On his second album, the Geordie Springsteen justifies his nickname, interrogating his past to move forwards over sweeping, bombastic rock - Four Stars

4.0 rating

By Will Richards

Sam Fender poses for Rolling Stone UK
Sam Fender will headline the Friday night. (Picture: Damon Baker/Rolling Stone UK)

Sam Fender’s debut album ‘Hypersonic Missiles ‘was all about escaping. “Leave fast or stay forever,” he sang on highlight ‘Leave Fast’, dissecting the trappings of small-town life and the race to get out. Although he was singing about working-class areas in the north of the UK instead of New Jersey, it gained him the nickname of the ‘Geordie Springsteen’.

While it’s a moniker he’ll undoubtedly be running from for the rest of his career, it’s also a comparison that makes a lot of sense – Fender’s music interrogates childhood, politics and relationships with the same open-heartedness and drama as The Boss, believing that some place better is always waiting just down the road.

On his second album, written during the period of deep loneliness and reflection that we all experienced last year, Fender realises that, in order to truly move forwards, you first have to confront your past. “I was far too scared to hit him, but I would hit him in a heartbeat now,” he sings of “the boy who kicked Tom’s head in” on the album’s stunning, vital title track, which looks back on childhood memories through a new lens and takes lessons from them into the future. “That’s the thing with anger, it begs to stick around,” he adds, equal parts resigned and hopeful of kicking that anger to the kerb for good.

Musically, the album travels to more places than ‘Hypersonic Missiles’, and all are welcome diversions. Though Fender’s bread and butter remains the soaring, sax-flecked bombast of the album’s title track and the driving, War On Drugs-esque ‘Getting Started’, it’s in the album’s detours that he points to a more varied future. The singer’s well-documented love for Big Thief shines through on the knotty acoustic song ‘Spit of You’ – written about his relationship with his father – while ‘The Leveller’ hits the accelerator for a bracing blast of punk.

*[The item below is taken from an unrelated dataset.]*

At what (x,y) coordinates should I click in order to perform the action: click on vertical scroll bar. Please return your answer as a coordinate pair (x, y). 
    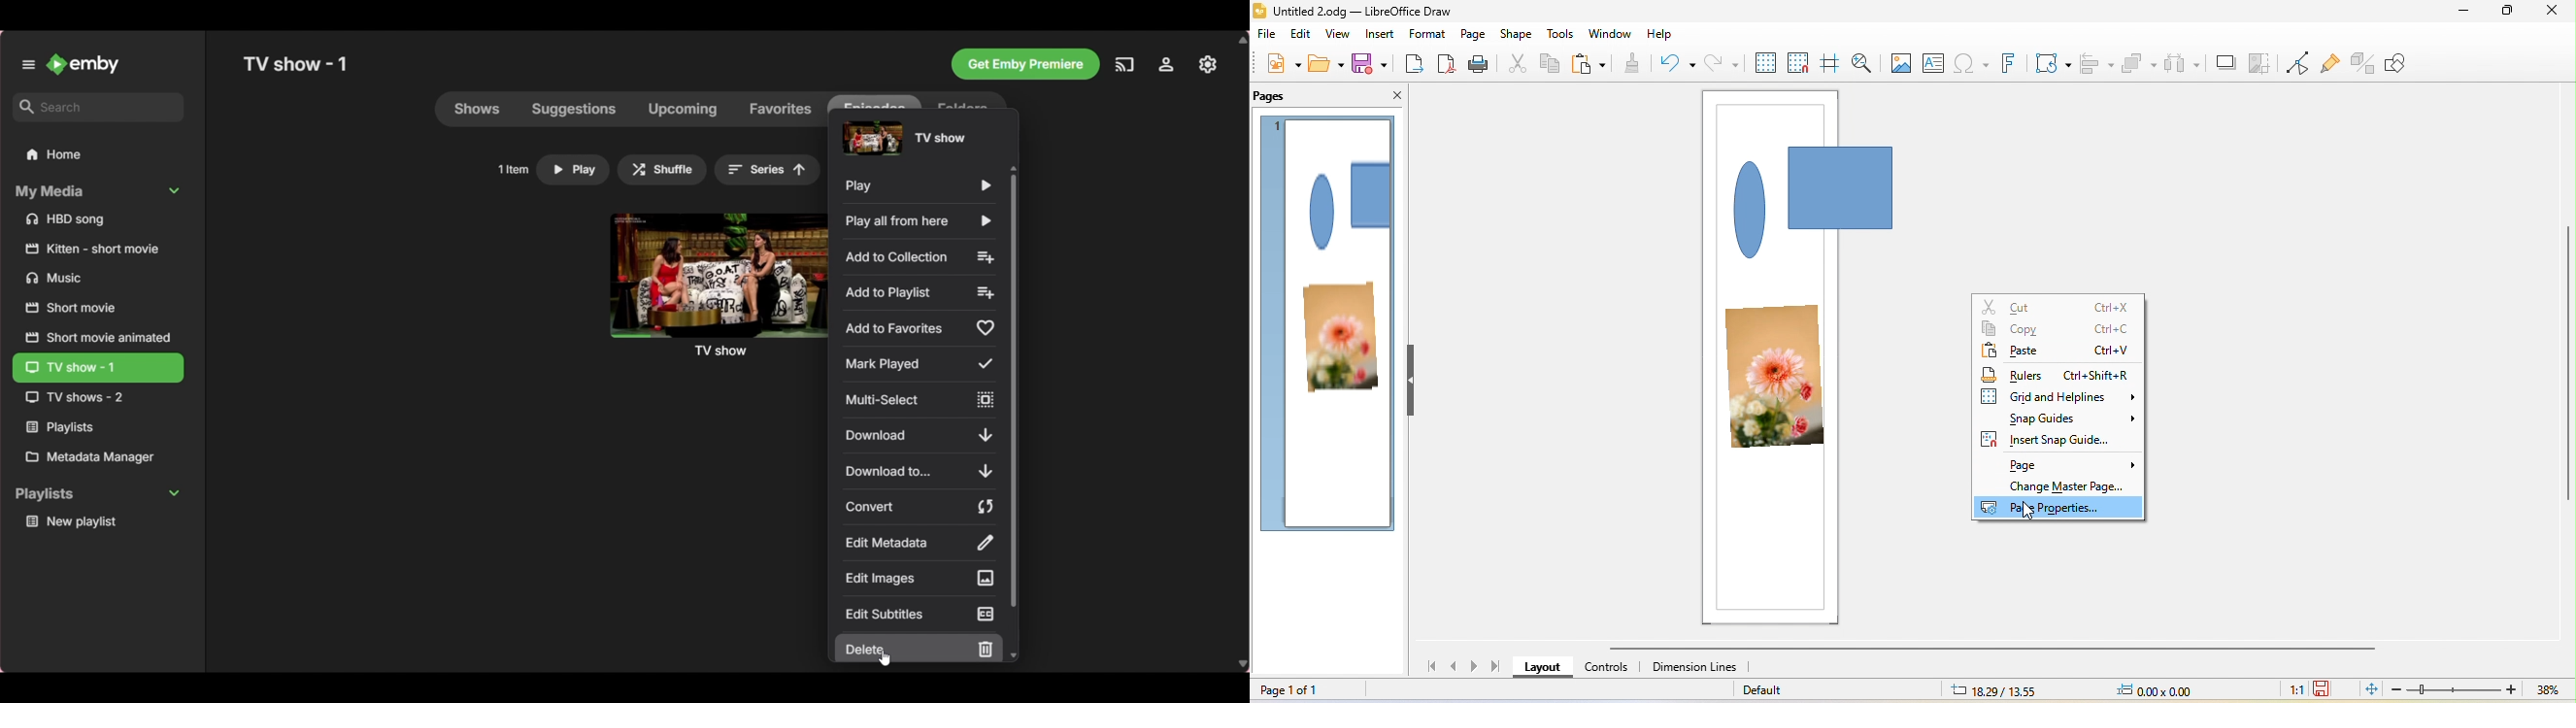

The resolutions found across the album are then read out like a sermon on closing track ‘Dying Light’, a touching piano ballad that revisits the tales of losing friends to suicide he told on his debut album with a new perspective. By the time the track builds towards a cacophonous, anthemic ending, it feels like the curtains are opening and the light is finally coming in. The stories on ‘Seventeen Going Under’ are deeply personal, but the gusto and care with which they’re tackled and presented make them universal – a skill shared by all the best songwriters.